Zelf beken ik een radtongige te zijn: “sprekend op schaatsen”. “Begint hij eenmaal te praten, dan maakt het ook niet meer uit wat hij zegt.” Bij Theophrastus (die ik later kocht in vertaling met – gedateerd geraakte – hedendaagse interpretatie van de psycholoog Johan Teunis Barendregt, 1977) heet de radtongige de wauwelaar: “[…] die vlak naast een onbekende gaat staan en dan een lofrede begint op zijn eigen vrouw; dan vertelt hij wat hij gedroomd heeft en daarna, gang voor gang, wat hij heeft gegeten.”

Leeddirecteur
Canetti’s leeddirecteur koestert – anders dan de tranenwarmer – zijn eigen leed. Rampen, faillissementen, enge ziektes… Maar klagen, ho maar. Hij aanvaardt, zwijgt, glimlacht. (Overigens ken ik meer leeddirectrices dan -directeuren).
En zie: daar ontmasker ik mijzelf ook als een papierzuiper… ”leest ieder boek, geeft niet wat voor, als het maar moeilijk is. De papierzuiper zoekt naar boeken die niemand kent, vindt ze en leest ze snel door om anderen met citaten eruit te overtreffen…”

Foodlog

Papierzuiper
De papierzuiper lijkt op professor Kien, in Canetti’s enige, wat stroeve roman Die Blendung (Het Martyrium) over een huiskamergeleerde die met zijn bibliotheek in vlammen opgaat. Het einde van de bibliotheek van Alexandrië op huisformaat.
Canetti’s filosofische studie over samenscholingen, massa’s en meutes met kwade bedoelingen, Massa en Macht blijft actueel: de bestorming van de parlementsgebouwen in Brasília, begin januari 2023. Maar ook het militaire bevel als een angel die je er alleen kunt uittrekken… als je het bevel uitvoert.

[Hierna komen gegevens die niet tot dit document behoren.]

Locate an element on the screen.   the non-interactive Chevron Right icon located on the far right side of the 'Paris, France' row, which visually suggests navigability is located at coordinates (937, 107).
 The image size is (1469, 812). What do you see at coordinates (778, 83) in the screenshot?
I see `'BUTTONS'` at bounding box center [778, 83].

Met zijn driedelige autobiografie als Oostenrijks-Hongaars jongetje rond 1915 vertedert en overtreft Canetti naar mijn smaak Stefan Zweigs Die Welt von gestern. Als geboren Sefardische jood was Canetti behoorlijk multicultureel en reislustig. Hij beheerste het Spaanse Ladino, Bulgaars, Duits en Engels. (Zijn broer Jacques werd in Parijs trouwens een gevierd chanson-producer.)
Bij de vijftig personages in de Oorgetuige mis je de doodsafwijzer. Nadat zijn eigen jonge vader midden in een echtelijke ruzie stierf aan een hartaanval weigerde Canetti te accepteren dat ook hij zou sterven. Daarom bleef hij het zijn leven lang oneens met de dood.